There are over 136 species of Agave. For Tequila to be officially called “Tequila,” it must be comprised of at least 51% of the Blue Weber Agave species.
Need a salt shaker and lime? Nah. The Mexicans take their Tequila neat and prefer to leave the lime and salt for their margaritas. Wouldn’t be a bad idea to follow suit.
Tequila is like Champagne or Cognac. It has a Denomination of Origin, meaning it can only be produced in the Jalisco State, Mexico.
Need a salt shaker and lime? Nah. The Mexicans take their Tequila neat and prefer to leave the lime and salt for their margaritas. Wouldn’t be a bad idea to follow suit.

Tequila goes bad with time! Once you open a bottle of Tequila, you better be in the mood to drink it. Generally, you have one to two months before oxidation and evaporation diminish the quality of the Tequila and destroy the Agave flavor profile.

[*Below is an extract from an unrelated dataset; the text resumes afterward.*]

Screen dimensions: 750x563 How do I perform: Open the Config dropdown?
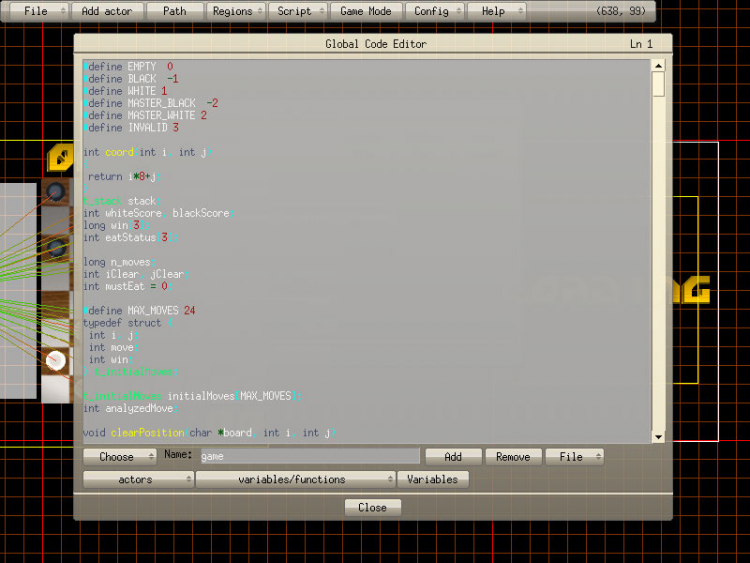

Tequila labeled Gold (Oro) is your indicator (i.e., red flag) that you’re dealing with a mixto Tequila - unaged silver Tequila that has been colored and flavored with caramel to give the appearance of aged Tequila.
In general, price of Tequila goes up with age, so añejos and extra añejos will be the most expensive and blancos the cheapest.
Similar drinks
Dog Dogson's Smartass corner
Character Dogson
The strongest Tequila available for sale clocks in at 75% ABV (150 proof). This shouldn’t come as a surprise, but drinking huge amounts of this spirit is likely te-quil-a.
There are over 136 species of Agave. For Tequila to be officially called “Tequila,” it must be comprised of at least 51% of the Blue Weber Agave species.
Need a salt shaker and lime? Nah. The Mexicans take their Tequila neat and prefer to leave the lime and salt for their margaritas. Wouldn’t be a bad idea to follow suit.
Tequila is like Champagne or Cognac. It has a Denomination of Origin, meaning it can only be produced in the Jalisco State, Mexico.
Need a salt shaker and lime? Nah. The Mexicans take their Tequila neat and prefer to leave the lime and salt for their margaritas. Wouldn’t be a bad idea to follow suit.

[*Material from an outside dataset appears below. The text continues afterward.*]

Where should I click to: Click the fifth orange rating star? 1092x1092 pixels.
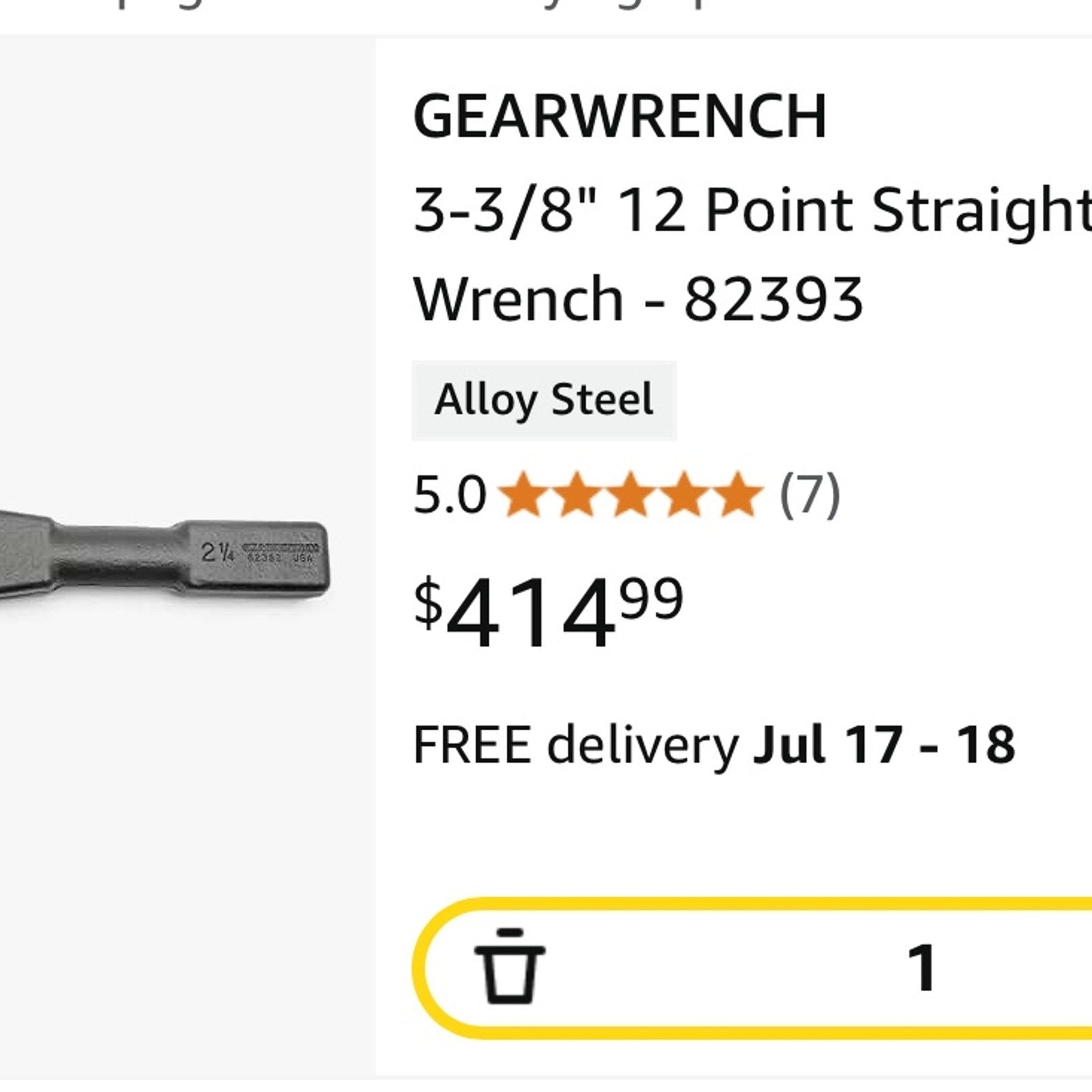coord(737,494)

Tequila goes bad with time! Once you open a bottle of Tequila, you better be in the mood to drink it. Generally, you have one to two months before oxidation and evaporation diminish the quality of the Tequila and destroy the Agave flavor profile.

Tequila labeled Gold (Oro) is your indicator (i.e., red flag) that you’re dealing with a mixto Tequila - unaged silver Tequila that has been colored and flavored with caramel to give the appearance of aged Tequila.
In general, price of Tequila goes up with age, so añejos and extra añejos will be the most expensive and blancos the cheapest.